Lets imagine we have two settings blocks:
{
"settings": {
"analysis": {
"analyzer": {
"default": {
"tokenizer": "standard",
"filter": ["lowercase", "ascii_folding_original_preserving"]
},
},
"filter": {
"ascii_folding_original_preserving": {
"type": "asciifolding",
"preserve_original": true
}
}
}
}
}
and
{
"settings": {
"analysis": {
"analyzer": {
"default": {
"tokenizer": "icu_tokenizer",
"filter": ["lowercase", "icu_folding_original_preserving"]
},
},
"filter": {
"icu_folding_original_preserving": {
"type": "icu_folding",
"preserve_original": true
}
}
}
}
}
Lets assume we run both of these analyze API requests with full width characters:
GET /_analyze
{
"tokenizer": "standard",
"filter": ["lowercase", "ascii_folding_original_preserving"],
"text":"Culture of Japan"
}
GET /_analyze
{
"tokenizer": "icu_tokenizer",
"filter": ["lowercase", "icu_folding_original_preserving"],
"text":"Culture of Japan"
}
Based on the documentation the icu_folding filter is a "Case folding of Unicode characters based on UTR#30
, like the ASCII-folding token filter on steroids."
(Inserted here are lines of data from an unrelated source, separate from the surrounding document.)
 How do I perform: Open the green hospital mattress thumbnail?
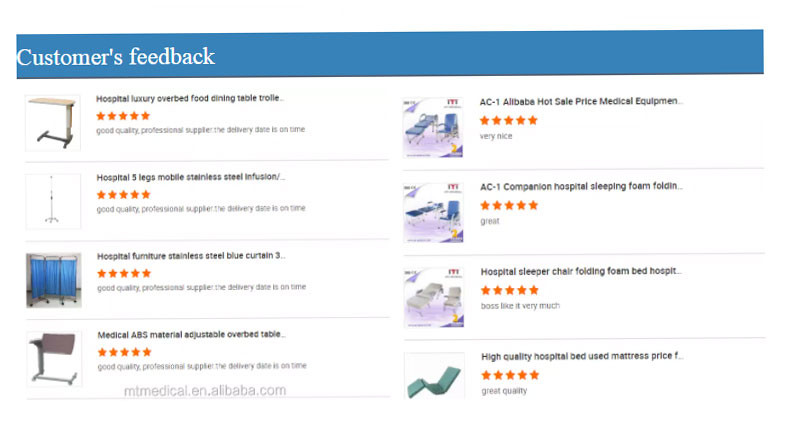pyautogui.click(x=434, y=376)
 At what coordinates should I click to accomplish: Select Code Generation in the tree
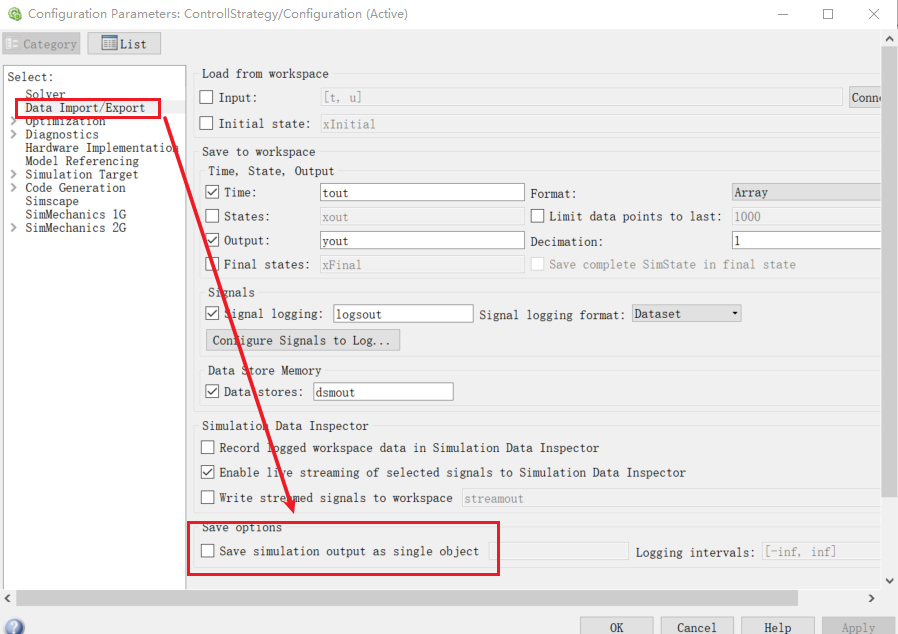point(75,187)
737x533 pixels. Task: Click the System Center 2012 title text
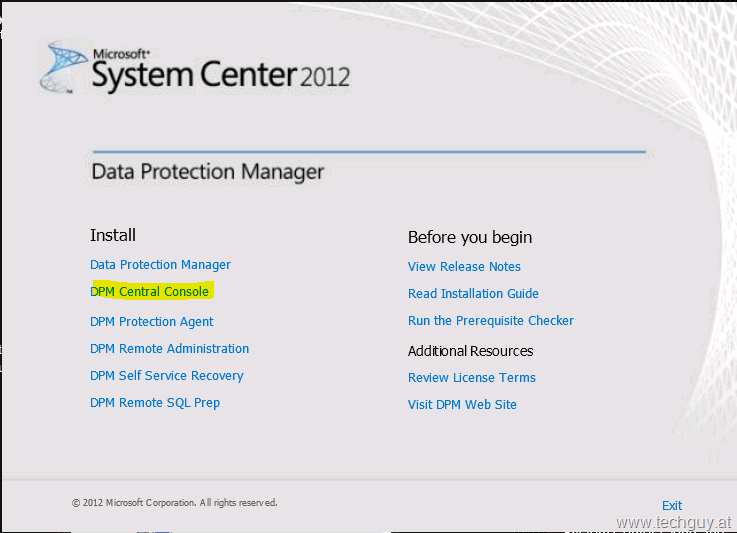click(x=221, y=75)
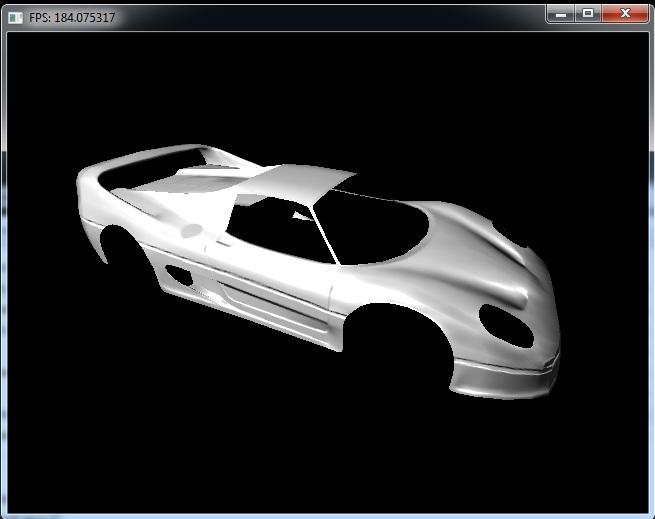Image resolution: width=655 pixels, height=519 pixels.
Task: Minimize the FPS render window
Action: pos(561,13)
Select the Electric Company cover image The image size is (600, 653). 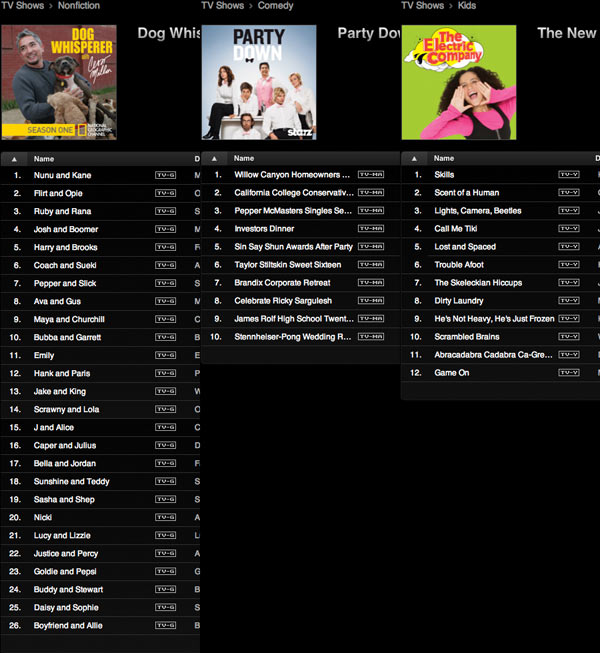tap(459, 82)
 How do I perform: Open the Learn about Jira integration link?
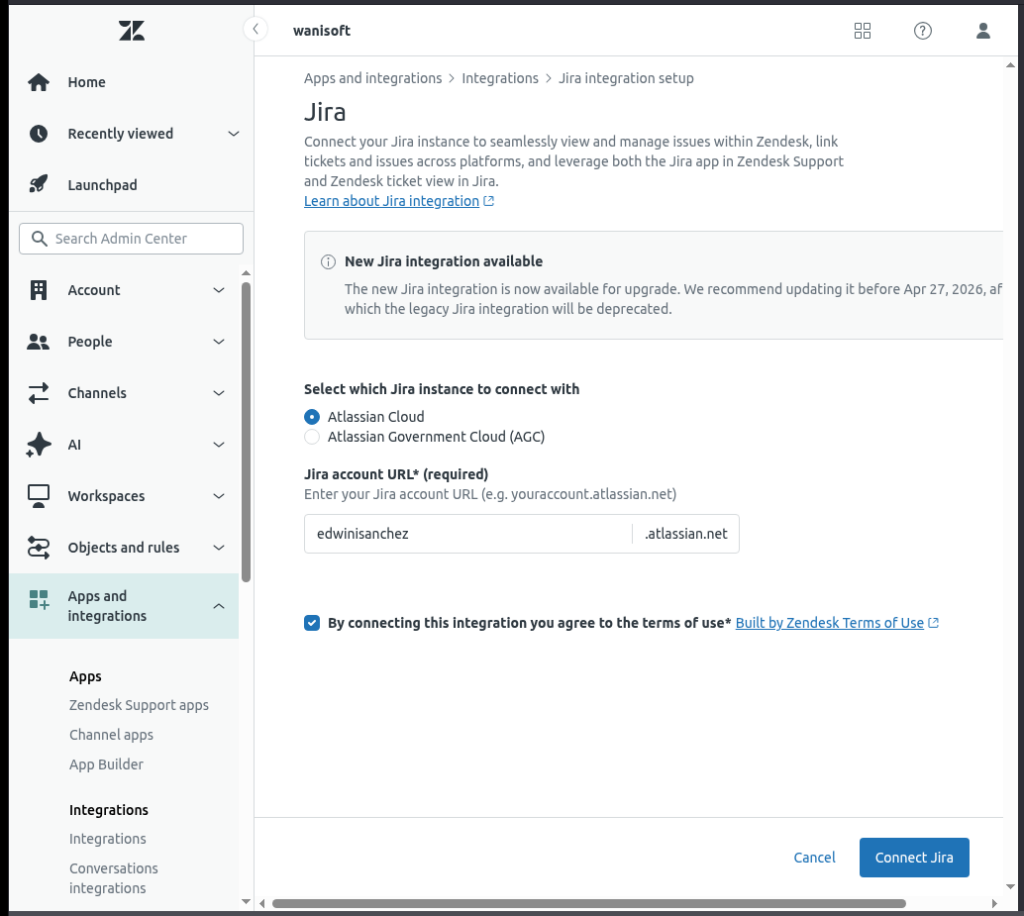pyautogui.click(x=393, y=201)
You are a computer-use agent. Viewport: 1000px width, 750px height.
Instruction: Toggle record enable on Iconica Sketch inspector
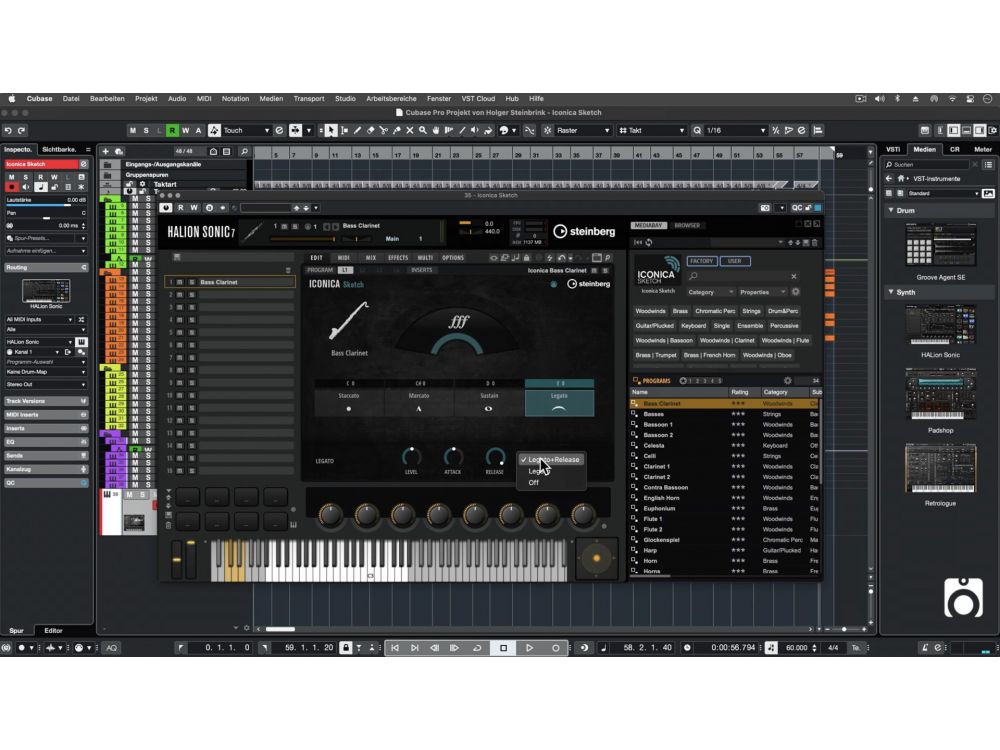click(x=12, y=187)
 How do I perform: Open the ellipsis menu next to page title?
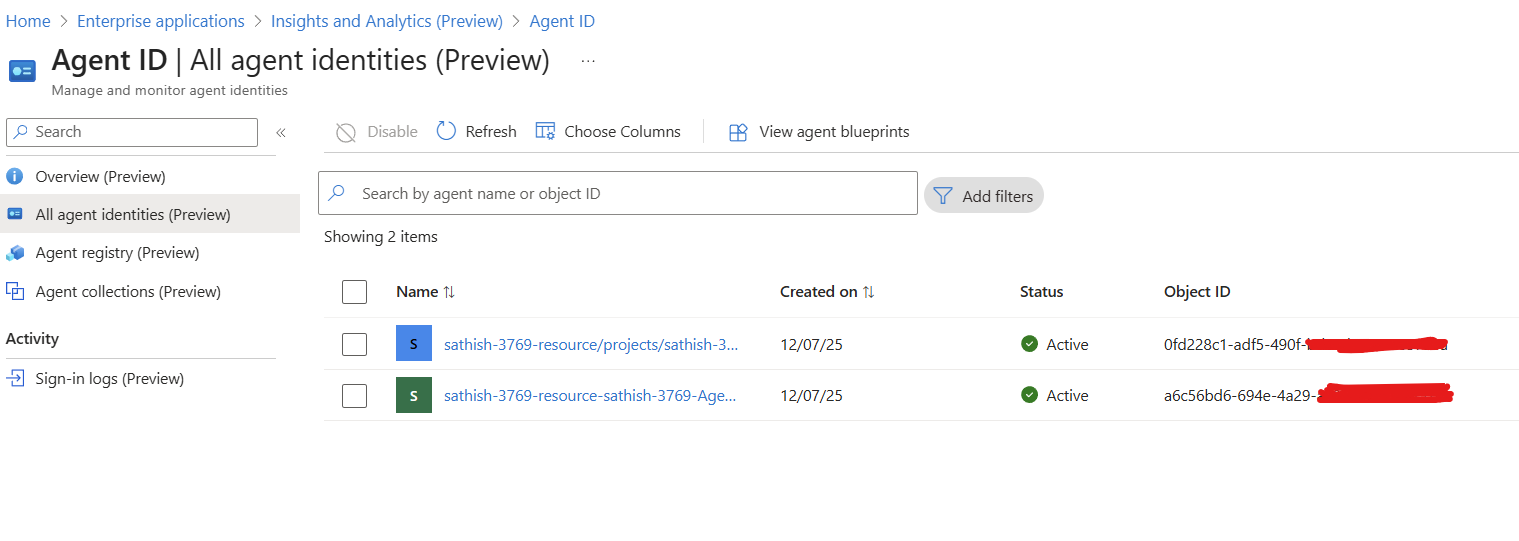[588, 61]
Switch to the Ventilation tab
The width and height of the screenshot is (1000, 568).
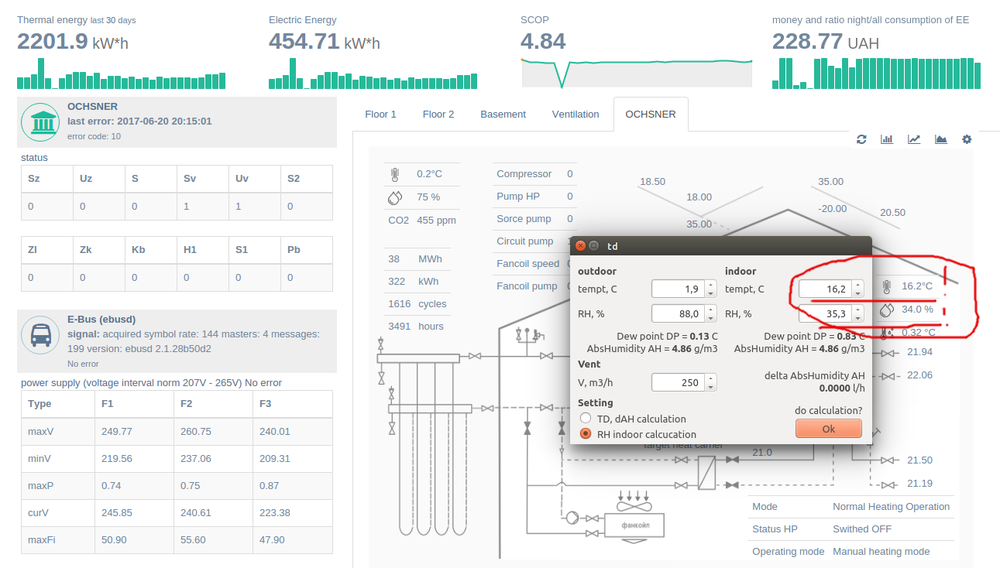575,114
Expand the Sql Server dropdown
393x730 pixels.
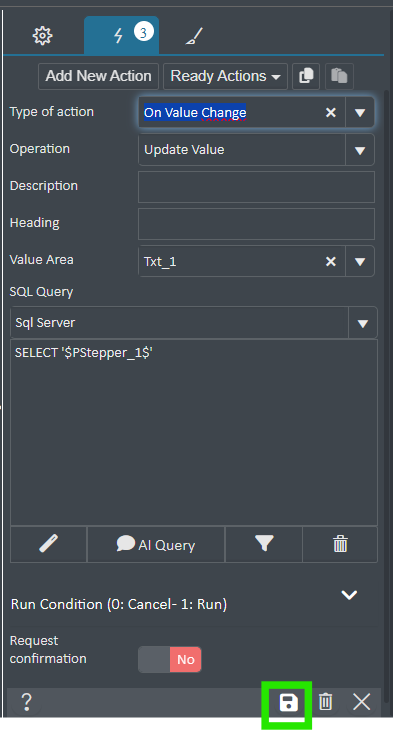[x=363, y=323]
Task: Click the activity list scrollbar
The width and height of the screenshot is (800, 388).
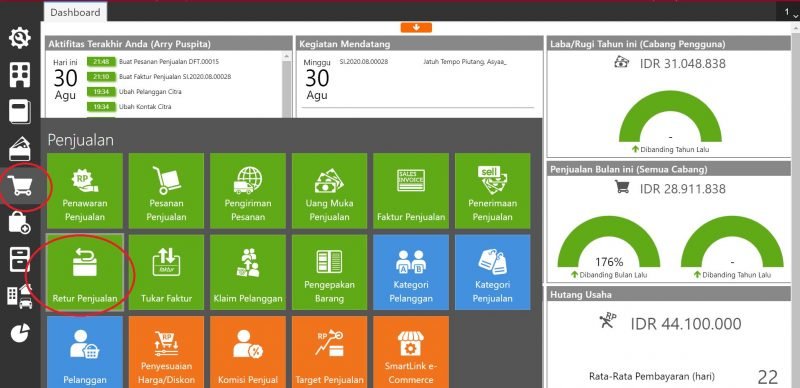Action: 287,84
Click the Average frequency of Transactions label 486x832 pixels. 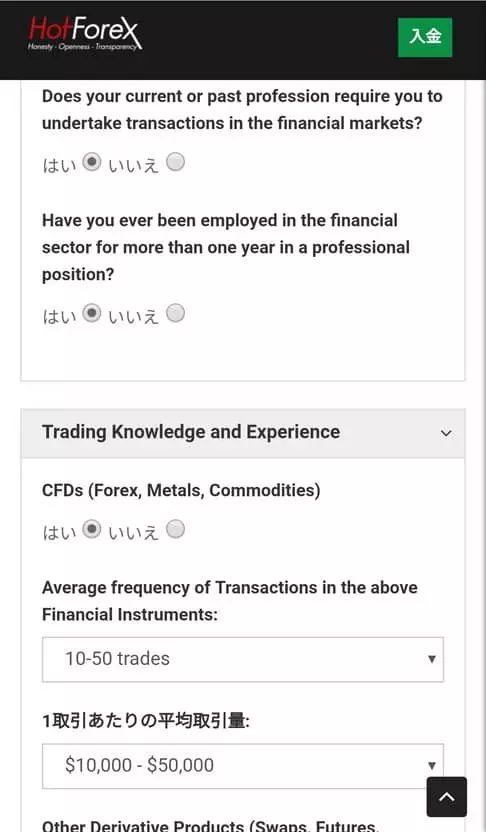pos(230,601)
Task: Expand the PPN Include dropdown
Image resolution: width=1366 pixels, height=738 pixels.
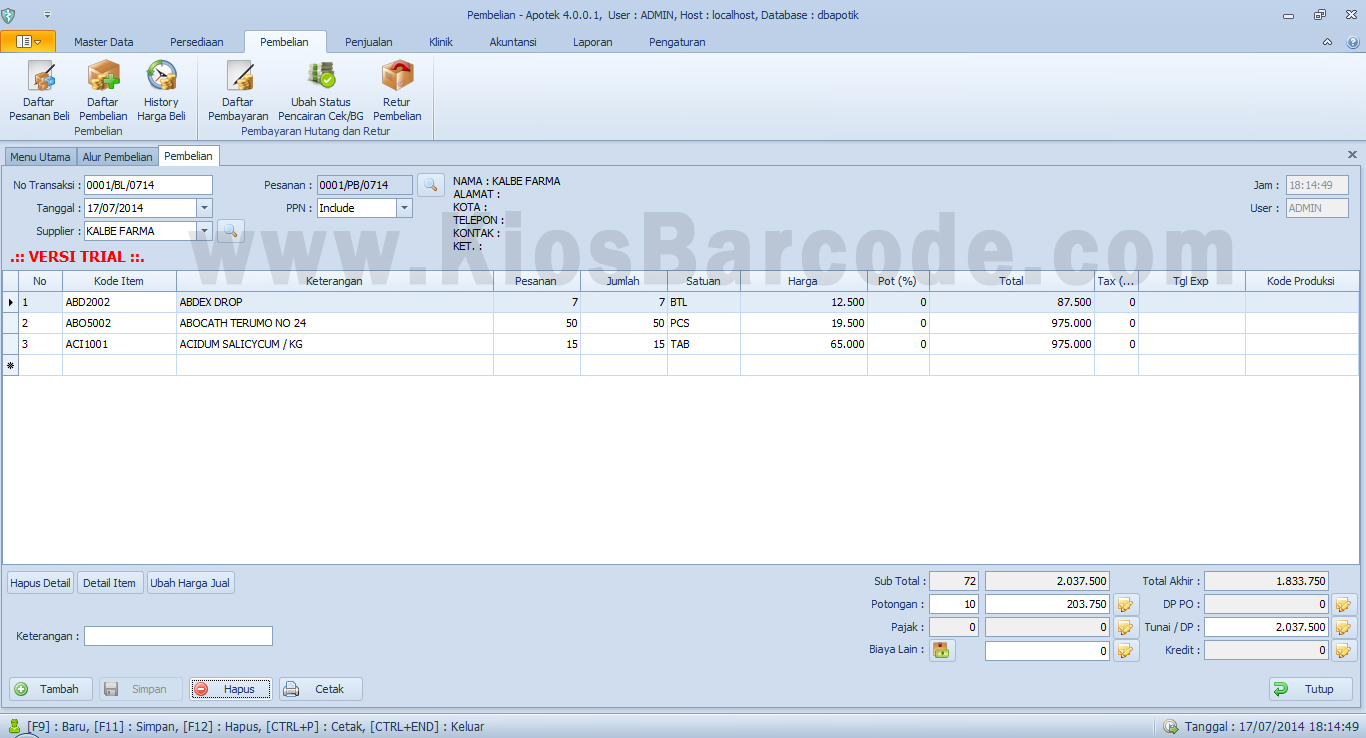Action: click(x=404, y=208)

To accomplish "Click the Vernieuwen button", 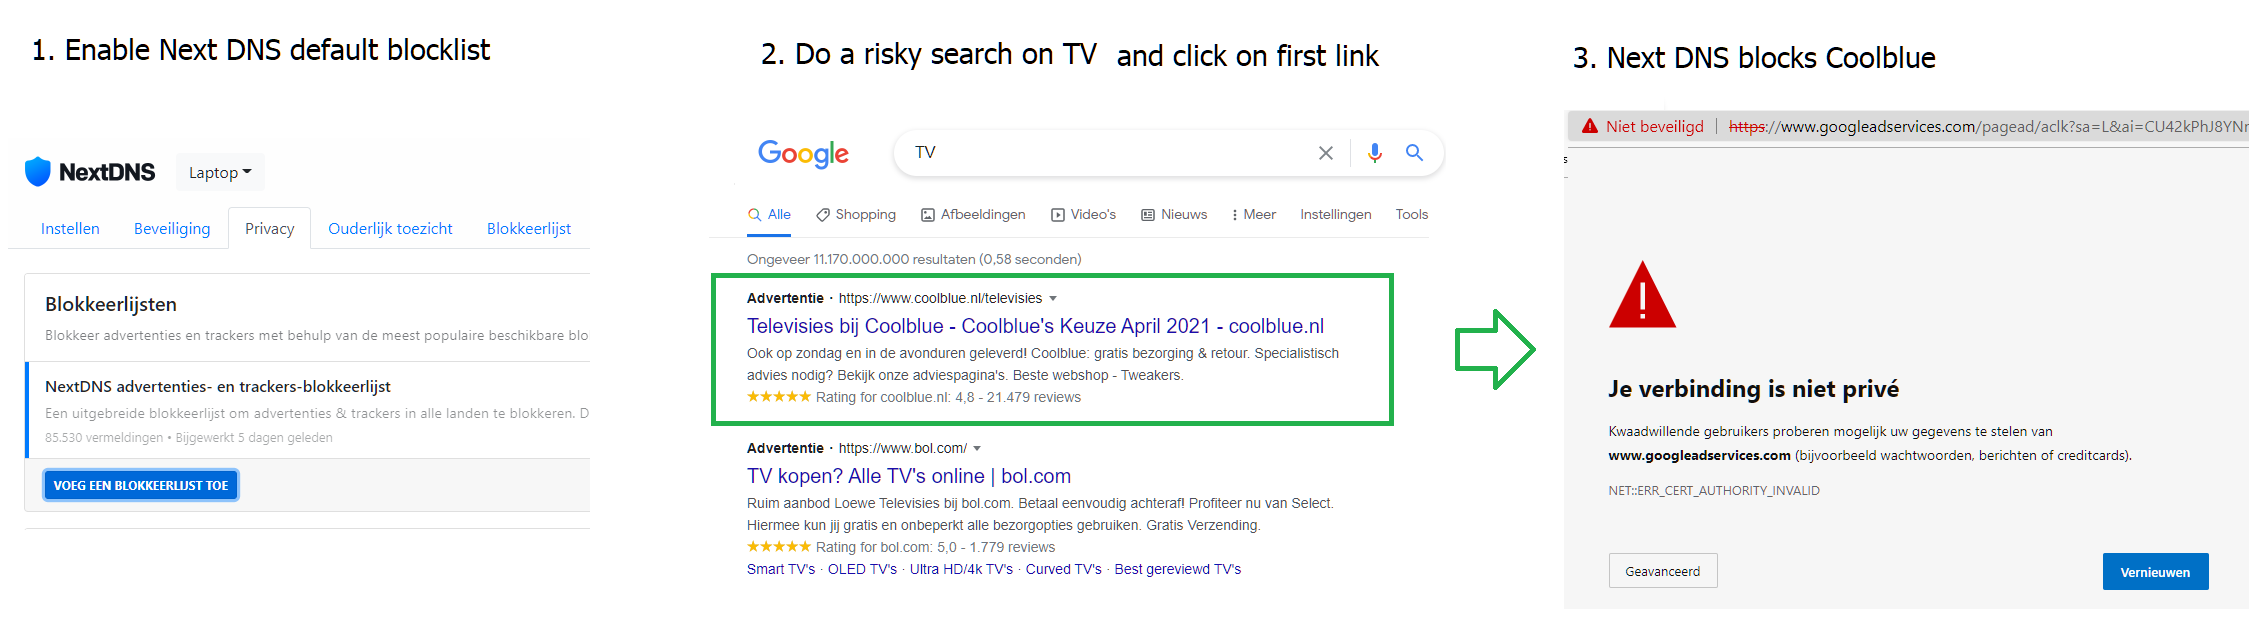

With that being said, I expected the same exact response with the correct one being the 1st analysis result below but instead received:
1st analysis result with ascii_folding_original_preserving filter
{
"tokens" : [
{
"token" : "culture",
"start_offset" : 0,
"end_offset" : 7,
"type" : "<ALPHANUM>",
"position" : 0
},
{
"token" : "culture",
"start_offset" : 0,
"end_offset" : 7,
"type" : "<ALPHANUM>",
"position" : 0
},
{
"token" : "of",
"start_offset" : 8,
"end_offset" : 10,
"type" : "<ALPHANUM>",
"position" : 1
},
{
"token" : "of",
"start_offset" : 8,
"end_offset" : 10,
"type" : "<ALPHANUM>",
"position" : 1
},
{
"token" : "japan",
"start_offset" : 11,
"end_offset" : 16,
"type" : "<ALPHANUM>",
"position" : 2
},
{
"token" : "japan",
"start_offset" : 11,
"end_offset" : 16,
"type" : "<ALPHANUM>",
"position" : 2
}
]
}
2nd analysis result with icu_folding_original_preserving filter:
{
"tokens" : [
{
"token" : "culture",
"start_offset" : 0,
"end_offset" : 7,
"type" : "<ALPHANUM>",
"position" : 0
},
{
"token" : "of",
"start_offset" : 8,
"end_offset" : 10,
"type" : "<ALPHANUM>",
"position" : 1
},
{
"token" : "japan",
"start_offset" : 11,
"end_offset" : 16,
"type" : "<ALPHANUM>",
"position" : 2
}
]
}